GOODBYE CHRISTOPHER ROBIN
This biopic based on A.A. Milnes life comes from Simon Curtis, a producer and director who has done extensive work in British arts television, mostly for the BBC. He had previously directed the theatrical films My Week with Marilyn (2011) and Woman in Gold (2015). The screenplay is co-written by Frank Cottrell-Boyce, best known for his work for Michael Winterbottom, including the films 24 Hour Party People (2002) and Code 46 (2003). The film was released with the clear intention of contending for 2017 awards season but failed to garner any nominations anywhere.
It took me a long time to get into Goodbye Christopher Robin. One of the jarring things from the outset was current It Girl Margot Robbie as Milnes wife. Robbie is an Australian actress and has gained a great deal of attention in the last couple of years. I still had memory of the two last films I had seen her in as Harley Quinn in Suicide Squad (2016) and as Tonya Harding in I, Tonya (2017) fixed in memory as I watched her here both of which are at 180 degree remove from the role of the British society wife she is playing here.
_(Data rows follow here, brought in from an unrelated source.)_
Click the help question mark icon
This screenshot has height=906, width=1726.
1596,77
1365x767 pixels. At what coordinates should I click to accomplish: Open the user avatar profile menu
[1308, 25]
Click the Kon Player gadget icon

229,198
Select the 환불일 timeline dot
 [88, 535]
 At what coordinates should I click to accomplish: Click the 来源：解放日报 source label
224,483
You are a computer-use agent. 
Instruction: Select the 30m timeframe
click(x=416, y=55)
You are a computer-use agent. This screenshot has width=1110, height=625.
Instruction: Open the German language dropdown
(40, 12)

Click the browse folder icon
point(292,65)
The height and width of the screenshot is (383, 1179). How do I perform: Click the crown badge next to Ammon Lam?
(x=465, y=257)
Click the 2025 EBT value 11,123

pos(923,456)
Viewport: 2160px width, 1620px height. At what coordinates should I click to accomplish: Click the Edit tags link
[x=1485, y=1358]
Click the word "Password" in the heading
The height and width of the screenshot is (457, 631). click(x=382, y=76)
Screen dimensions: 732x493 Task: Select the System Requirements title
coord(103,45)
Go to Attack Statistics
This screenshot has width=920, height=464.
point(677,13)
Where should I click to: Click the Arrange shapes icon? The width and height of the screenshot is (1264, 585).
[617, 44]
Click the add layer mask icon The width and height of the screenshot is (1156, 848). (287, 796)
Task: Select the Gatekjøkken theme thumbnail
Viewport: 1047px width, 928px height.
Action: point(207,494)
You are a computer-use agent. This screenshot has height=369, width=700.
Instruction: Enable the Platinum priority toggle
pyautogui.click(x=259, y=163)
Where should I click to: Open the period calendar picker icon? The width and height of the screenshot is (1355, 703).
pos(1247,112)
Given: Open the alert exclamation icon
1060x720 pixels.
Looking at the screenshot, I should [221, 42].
While the public is up in arms about Hollywoods constant casting of ethnic roles with whiteface what has come to be called whitewashing I see no real reason why it shouldnt equally be the case with recasting British characters and real-life people with Hollywood stars a notable case of this being the Bridget Jones films or Robert Downey Jrs Sherlock Holmes. It was this that kept rupturing my suspension of disbelief during the initial scenes. The other is that the two lead characters of Milne and Daphne remain unlikeable people for much of the way into the film Domhnall Gleeson gives a performance that is cold and shut-off, emotionally detached from his kid, while Margot Robbies Daphne comes across as a self-absorbed bitch. This may well have been intentional but it also results in a film where we are actively disliking the central characters for a good way in.
On the other hand, there came this point (about thirty minutes in) when I started to warm to the film. The point it started to do so for me was when Milne is left with sole charge of Christopher Robin and awkwardly has to come to terms with being a parent for the first time. This leads to a quite magical montage of scenes with Domhnall Gleeson and Will Tilston wandering through the woods where we see (as per any creator biopic) aspects of the Winnie the Pooh story then playing Poohsticks, Owls house and so on falling into place and being inspired. Unlike most other stories about various artists, this is not so much a celebratory one as a cautionary work where we see just as much how the world jumps on board the Winnie the Pooh stories as the effect it has on a young boy whose life is sliced up by the marketing of stories that were intended for him and by the constant intrusions of the rest of the outside world into his life.
(Nominee for Best Adapted Screenplay at this sites Best of 2017 Awards).